Takes credit cards? - yes, but this place is wild shady, so stop by an ATM first. Bank of America, Chase & WaMu are all within a block of this spot, so don't trip.
Crowded on weekends? - see, this is the thing. This place (along with Libation) is one of the few places in the LES to regularly enforce a line on the weekend. Everytime Visceralist walks by this place on the weekend (on the way to a better bar) the words "For what?!" bubble up out of our lips. It's instinctive. And apt.
Seating - this place functions as a combination dive/lounge/venue so, as you walk through the place, the seating is as such: inadequate # of stools -> plenty of plush I Dream of Jeanie couches -> nathan.
Neighborhood - Visceralist's boy Mikey calls this the "lone posh block in the LES." Dude has a few Muse songs memorized and thinks he's British. Smh.
Type of crowd - dudes who wear size "mwah!" jeans and the fools who love them. Plus your usual B&T scumbos.
Pretentious/assholes - unfortunately, kinda. This place is owned by the same people who run the remarkable Spitzer's Corner, but somehow it still comes off kind of like the set of a "typical hipstery NYC bar" in a Ron Howard movie.
Cost of Stella - on tap: $6. So like $7 w/tip.
What time people start showing up - line starts forming 11:30ish. Unfortunately, no real reason to get here before then.
Bartender efficiency - not a lot of lushes here, so not a lot of pressure at the ol' lean-to. So take your time deciding between the Sierra Nevada and the Brooklyn Lager. It makes a difference.
Official Website - here. Has all the basics: mostly empty calendar of events, html form for reserving private parties, list of beers they sell (oh snap, they have Guiness!). Plus it's pink (for what?!).
Food? How late - A decent halal cart sets up right around the corner on most weekend nights, so hold the bacon!
TVs? What's on - pssshht.
Guy:girl ratio - if there's an equal mix of girls and guys here, and they're both mostly banal, does it
Toys - bands (like friend-of-a-friend status) in the basement sometimes.
Age of clientele - as Visceralist is hitting oldish age, everyone looks younger and younger. So, let's say, mostly 25-27 yr olds.

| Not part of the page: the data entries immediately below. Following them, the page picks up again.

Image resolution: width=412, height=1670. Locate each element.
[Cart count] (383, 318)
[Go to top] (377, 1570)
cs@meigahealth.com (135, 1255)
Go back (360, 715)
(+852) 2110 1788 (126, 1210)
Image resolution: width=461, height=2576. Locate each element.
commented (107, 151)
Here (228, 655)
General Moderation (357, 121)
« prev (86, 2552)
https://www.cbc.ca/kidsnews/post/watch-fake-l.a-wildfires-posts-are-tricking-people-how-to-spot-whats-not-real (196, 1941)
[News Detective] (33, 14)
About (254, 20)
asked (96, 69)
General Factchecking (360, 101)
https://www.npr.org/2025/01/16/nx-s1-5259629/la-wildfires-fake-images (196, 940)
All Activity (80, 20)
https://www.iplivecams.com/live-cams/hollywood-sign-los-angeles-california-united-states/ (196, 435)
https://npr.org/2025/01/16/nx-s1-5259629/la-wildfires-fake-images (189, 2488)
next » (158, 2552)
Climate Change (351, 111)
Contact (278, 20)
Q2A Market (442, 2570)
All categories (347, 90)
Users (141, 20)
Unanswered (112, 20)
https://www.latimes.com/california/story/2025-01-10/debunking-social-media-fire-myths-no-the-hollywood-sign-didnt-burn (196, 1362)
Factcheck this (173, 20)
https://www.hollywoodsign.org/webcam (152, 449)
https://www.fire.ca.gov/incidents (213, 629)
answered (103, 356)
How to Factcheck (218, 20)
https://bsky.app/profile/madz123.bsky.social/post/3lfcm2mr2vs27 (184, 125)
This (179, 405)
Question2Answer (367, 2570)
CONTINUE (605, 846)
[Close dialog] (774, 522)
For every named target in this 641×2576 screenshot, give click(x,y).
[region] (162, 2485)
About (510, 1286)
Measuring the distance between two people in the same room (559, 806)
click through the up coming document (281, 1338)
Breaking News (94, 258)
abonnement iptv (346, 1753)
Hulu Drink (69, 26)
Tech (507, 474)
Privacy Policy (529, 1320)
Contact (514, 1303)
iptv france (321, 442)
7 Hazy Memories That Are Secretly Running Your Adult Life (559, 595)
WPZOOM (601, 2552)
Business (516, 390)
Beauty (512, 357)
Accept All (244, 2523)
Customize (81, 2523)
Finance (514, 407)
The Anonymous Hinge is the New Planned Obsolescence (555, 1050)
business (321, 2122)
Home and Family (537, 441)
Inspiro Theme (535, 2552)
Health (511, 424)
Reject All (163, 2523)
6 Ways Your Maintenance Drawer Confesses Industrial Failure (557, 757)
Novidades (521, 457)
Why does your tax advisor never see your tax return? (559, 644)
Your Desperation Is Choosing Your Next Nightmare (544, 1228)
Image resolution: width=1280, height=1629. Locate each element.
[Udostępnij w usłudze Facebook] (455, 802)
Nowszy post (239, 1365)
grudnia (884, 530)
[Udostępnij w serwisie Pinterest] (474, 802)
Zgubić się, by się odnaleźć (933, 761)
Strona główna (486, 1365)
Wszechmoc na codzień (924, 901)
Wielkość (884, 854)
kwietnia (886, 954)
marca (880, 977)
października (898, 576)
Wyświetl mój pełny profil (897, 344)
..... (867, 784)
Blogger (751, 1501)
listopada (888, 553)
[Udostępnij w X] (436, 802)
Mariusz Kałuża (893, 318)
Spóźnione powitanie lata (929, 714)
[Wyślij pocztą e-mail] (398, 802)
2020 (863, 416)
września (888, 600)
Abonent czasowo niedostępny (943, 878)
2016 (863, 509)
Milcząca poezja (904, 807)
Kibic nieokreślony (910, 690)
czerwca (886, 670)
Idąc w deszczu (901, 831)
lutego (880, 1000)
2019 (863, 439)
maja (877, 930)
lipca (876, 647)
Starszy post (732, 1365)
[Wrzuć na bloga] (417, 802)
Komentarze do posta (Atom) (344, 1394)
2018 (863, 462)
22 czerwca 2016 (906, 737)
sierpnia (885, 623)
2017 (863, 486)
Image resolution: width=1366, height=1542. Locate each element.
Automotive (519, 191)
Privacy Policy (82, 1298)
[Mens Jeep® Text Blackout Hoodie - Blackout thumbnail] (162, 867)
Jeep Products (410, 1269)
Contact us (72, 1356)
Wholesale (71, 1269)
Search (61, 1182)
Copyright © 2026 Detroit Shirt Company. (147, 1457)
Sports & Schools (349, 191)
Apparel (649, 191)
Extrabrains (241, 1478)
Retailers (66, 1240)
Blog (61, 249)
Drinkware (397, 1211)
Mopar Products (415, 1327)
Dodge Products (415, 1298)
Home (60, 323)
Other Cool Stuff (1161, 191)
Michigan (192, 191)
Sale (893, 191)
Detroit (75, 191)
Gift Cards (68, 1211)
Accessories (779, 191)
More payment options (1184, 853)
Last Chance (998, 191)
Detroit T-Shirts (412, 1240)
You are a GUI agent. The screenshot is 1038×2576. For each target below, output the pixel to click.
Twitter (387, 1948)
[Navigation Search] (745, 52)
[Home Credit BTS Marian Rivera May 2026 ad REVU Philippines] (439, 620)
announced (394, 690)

Space for dancing? - yes, both the lounge section and the downstairs area are replete with rug for the cutting! Stick to a simple two-step though, this ain't Madonna's "Ray of Light" video, ok? (ha, would Youtube-link it, but apparently Warner didn't clear it for YouTube...drammmaaaa!)
Décor - dark, loungey, dark. Bland ad infinity.
Grimeyness - downstairs is fucked. Like you seriously might find a cracked egg on the wall for no reason. Upstairs is slightly better, but seriously who could tell with the wearing-sunglasses-indoors vibe here.
ID Check Procedure - they have a bouncer but the ID check is definitely secondary to how many tiny LV's or GG's you've managed to squeeze into your outfit.
Music medium, style & volume - loud, but not "loud-as-dick!" loud. Your usual indie-rock meets top 40 bullshit. Pfft.
Specials or most popular drink - bottle service in the house! But they misspelled "Christal" on their website so sniff the cork before you sign the $385 + tip bill.